2011-2012 Player Profile: Cody Zeller

  • 10/17/2011 9:17 am in

It’s time for Inside the Hall’s player-by-player breakdown of the 2011-2012 Indiana Hoosiers. Today: Cody Zeller.

Easy.

It’s a word that seems to follow Cody Zeller around.

He’ll make things easier for his teammates; he makes it look easy on the court with his fundamentally sound game; he’s at ease in front of the media, cracking jokes about cookie-eating contests at Hoosier Hysteria.

There is the other side, though. Is it all really this simple? Are the expectations placed on this freshman too grand? Is anointing him the savior of Indiana basketball before he’s played a game taking it too far, too soon?

That’s all to be revealed in due time.

But on the verge of his first season in Bloomington, there’s little denying Zeller is special. On Saturday, he was the best player on the court. He’s bulked up this summer. He does so many things well — rebounding and scoring and defending and running the floor — that he’s destined to make an immediate impact as a member of the starting lineup on a team that’s setting up to get out on the break and go. Indiana’s frontcourt has been void of a true scoring threat in the Tom Crean era, and Zeller figures to fill that hole. And for a defense that struggled in 2010-11, his addition as the anchor in the middle should help.

The Washington native’s poise and maturity at this stage of his basketball career also sets him apart from the freshman pack, traits that should suit him well once the Big Ten season hits in late December.

Zeller’s talent combined with a group of juniors led by Jordan Hulls — one that appears to have established more leadership, accountability and foundation for a true program and culture this offseason — has the potential to vault the Hoosiers out of the Big Ten basement and become a team that can make some noise.

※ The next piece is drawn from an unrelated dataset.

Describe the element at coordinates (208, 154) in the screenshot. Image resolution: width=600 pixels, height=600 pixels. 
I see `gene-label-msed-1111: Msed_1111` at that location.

Best-case: The McDonald’s All-American does his thing and does it well, and is a big part of why the Hoosiers finish on the right side of .500 for the first time in the Crean era.

Worst-case: Zeller takes his lumps during the Big Ten season, and has trouble adjusting to the speed of college basketball at times.

Quotable: “He’s the most mentally focused kid I’ve ever recruited and is a very underrated athlete. I see a young man that has mental toughness that is not normal. I see a young man that has an endurance and a will about him that is going to pay dividends at Indiana for many years after that.” — Crean in early August.